FIG. 7 is a vertical cross-sectional view showing the structure of a conventional scroll compressor.

[Explanation of symbols]

6 drive shaft, 11 shell, 15 bearing, 15c shaft center, 20 integrated sub-frame, 20a frame part,
20b holder part, 20c notch part, 20d space part,
20g full circumference step section, 20h fan-shaped area, 21 motor,
25 fluid compression mechanism, 31 oil sump, δ minute gap.

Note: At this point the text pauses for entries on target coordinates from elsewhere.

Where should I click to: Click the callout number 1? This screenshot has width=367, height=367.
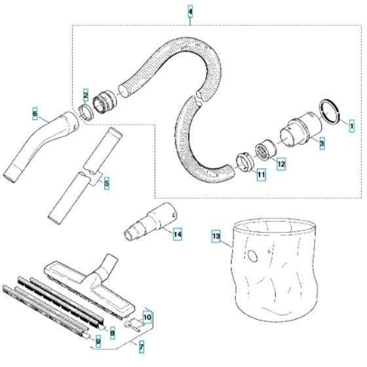click(x=351, y=123)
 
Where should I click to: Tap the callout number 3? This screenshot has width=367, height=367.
click(x=322, y=142)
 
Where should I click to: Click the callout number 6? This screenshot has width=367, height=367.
click(x=35, y=113)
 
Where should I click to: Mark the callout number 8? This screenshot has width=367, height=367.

─────────────────────────────────────────────────── ─── Continuation of the front page (56) Reference JP-A-9-112474 (JP, A) JP-A-5-263773 (JP, A) JP-A-8-240191 (JP, A) (58) Field (Int.Cl. ⁷ , DB name) F04C 29/00 F04C 18/02 311

Claims (2)

(57) [Claims] 1. A shell formed in a hermetically sealed manner, and the shell.
And a fluid compression mechanism disposed on one side of the shell
A motor disposed on the other side of the fluid compression mechanism,
A drive shaft provided by drivingly connecting a motor, and the drive
A bearing that rotatably supports the shaft in a radial direction, and the shaft
The frame that holds the bridge is fixed to the inner peripheral surface of the shell.
And a holder for supporting the frame.
In a body machine, the frame and the holder are integrally connected to form an integral type
A frame is formed, and the outer periphery of the integrated frame is
Providing a notch that is spaced apart from the inner peripheral surface of the shell
Together with the integral type fixed to the inner peripheral surface of the shell
It connects the frame part of the frame and the shaft center of the bearing.
A space that penetrates the front and back sides is surrounded by the fan-shaped area.
A fluid machine characterized in that it is formed so as to cross in the direction . 2. The integrated frame integrally connects a subframe that holds a bearing that rotatably supports a drive shaft in a radial direction, and a subframe holder that supports the subframe on an inner peripheral surface of a shell. And a step portion that covers at least the cutout portion is provided on the outer peripheral portion of the integral frame with a predetermined minute gap between the stepped portion and the inner peripheral surface of the shell. The fluid machine according to claim 1.